Favoriser les centres éduatifs ouverts pour sortir du "fantasme CEF" (C. Taubira)
Paru dans Scolaire, Justice le jeudi 09 août 2012.
"Il faut sortir du fantasme CEF. Il faut arrêter de se dire que c'est LA solution". Dans un entretien accordé mardi 7 août à Libération, Christiane Taubira, ministre de la justice, a remis en question l'engagement de F. Hollande de porter le nombre de centres éducatifs fermés (CEF) de 44 à 80 en cinq ans. Pour C. Taubira, les CEF, loin de favoriser la réinsertion des mineurs délinquants, apparaissent souvent comme un choix par défaut. "Aujourd'hui, on place en CEF ces jeunes car, parfois, il n'y a pas d'autres offres de placement." Constuire de nouveaux centres fermés reviendrait à "légitimer ce contresens". C'est pourquoi la garde des Sceaux avait déjà décidé d'arrêter la création de 18 CEF prévus par le gouvernement de Nicolas Sarkozy.
Pour Catherine Sultan, présidente de l'AFMJF (Association française des magistats de la jeunesse et de la famille), ces décisions sont légitimes. Les centres fermés, mis en place depuis 2002, n'ont jamais été évalués. Or "avant d'en construire d'autres, il convient déjà de savoir qui y envoyer exactement. On y place des jeunes qui, parfois, n'ont pas grand-chose à y faire". Les CEF ne parviendraient pas non plus à favoriser la réinsertion des véritables délinquants. Au contraire, ils auraient tendance à exacerber les tensions entre les jeunes et le personnel qui les encadre, si l'on suit Alain Drut, de la CGT PJJ. "Dans un CEF, la frontalité est totale entre la direction, les éducateurs et les jeunes. Au final, personne n'y gagne, et surtout pas les ados qui morflent et aggravent leur cas au lieu de s'en sortir".
C'est ce qu' illustre l'inquiétant état des lieux du CEF de Savigny. Comme le révèle Libération, la nouvelle directrice de ce centre, Malika Bendris, signalait en avril des problèmes récurrents de "vol", "de cannabis et d'alcool", ainsi que la "désorganisation" des éducateurs qui "met[tait] en péril la prise en charge des mineurs".
Vers le regroupement d'unités éducatives "ouvertes"
Pour autant, les positions de C. Taubira ont déclenché un tollé dans l'opposition. Des députés de l'UMP, du Parti radical et du Front national ont ainsi reproché à la ministre de privilégier la "permissivité à l’endroit des mineurs délinquants", pour reprendre les termes de Brice Hortefeux (UMP). Plus offensif, Eric Ciotti (UMP) a dénoncé "une vision idéologique, passéiste et naïve d’une justice qui refuse toute place à la sanction". Faisant écho à ces critiques, Y. Jégo (Parti radical) a appelé F. Hollande à "tenir ses engagements de campagne" et se démarquer des déclarations de sa ministre.

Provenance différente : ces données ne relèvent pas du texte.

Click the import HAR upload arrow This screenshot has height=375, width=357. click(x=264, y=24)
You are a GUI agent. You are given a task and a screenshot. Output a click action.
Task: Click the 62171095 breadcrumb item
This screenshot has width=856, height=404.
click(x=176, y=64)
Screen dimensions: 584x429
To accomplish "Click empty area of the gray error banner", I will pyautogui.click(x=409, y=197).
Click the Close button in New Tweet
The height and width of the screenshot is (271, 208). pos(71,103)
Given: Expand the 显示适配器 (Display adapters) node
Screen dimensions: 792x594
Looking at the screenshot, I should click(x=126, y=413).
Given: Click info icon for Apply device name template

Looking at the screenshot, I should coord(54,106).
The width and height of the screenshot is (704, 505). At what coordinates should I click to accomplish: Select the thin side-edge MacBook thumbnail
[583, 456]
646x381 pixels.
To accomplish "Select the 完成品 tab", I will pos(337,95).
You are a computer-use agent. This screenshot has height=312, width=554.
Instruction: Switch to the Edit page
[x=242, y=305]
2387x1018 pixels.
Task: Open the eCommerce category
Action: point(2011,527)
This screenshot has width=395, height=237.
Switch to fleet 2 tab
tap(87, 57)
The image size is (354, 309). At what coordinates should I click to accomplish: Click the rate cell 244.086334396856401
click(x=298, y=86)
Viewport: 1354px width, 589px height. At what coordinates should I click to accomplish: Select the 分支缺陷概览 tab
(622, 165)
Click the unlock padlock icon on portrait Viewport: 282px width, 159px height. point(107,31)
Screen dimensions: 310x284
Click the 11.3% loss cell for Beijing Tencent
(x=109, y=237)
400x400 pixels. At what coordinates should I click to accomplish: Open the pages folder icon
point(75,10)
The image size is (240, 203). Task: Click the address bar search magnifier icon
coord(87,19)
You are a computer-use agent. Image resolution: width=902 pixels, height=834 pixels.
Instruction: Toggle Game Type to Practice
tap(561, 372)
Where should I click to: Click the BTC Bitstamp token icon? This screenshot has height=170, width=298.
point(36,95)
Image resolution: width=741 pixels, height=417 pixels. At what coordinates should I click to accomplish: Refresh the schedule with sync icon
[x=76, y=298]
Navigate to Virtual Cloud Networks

Hostile à la promotion des CEF, la garde des Sceaux a laissé entendre dans Libération qu'il fallait développer "d'autres offres de placement" pour créer une véritable alternative aux 42 centres éducatifs fermés que la France compte actuellement. "Je suis sensible au milieu ouvert pour une réalité simple: 80% de non-récidive", a-t-elle affirmé.
La mise en valeur des centres éducatifs ouverts passe, semble-t-il, par le regroupement des unités éducatives existantes afin de créer des pôles régionaux. De nombreux arrêtés parus cette semaine au Journal Officiel sont allés dans ce sens (voir toutEduc Au JO du 1er au 9 août 2012, spécial PJJ: établissements d'insertion, services territoriaux éducatifs de milieu ouvert...).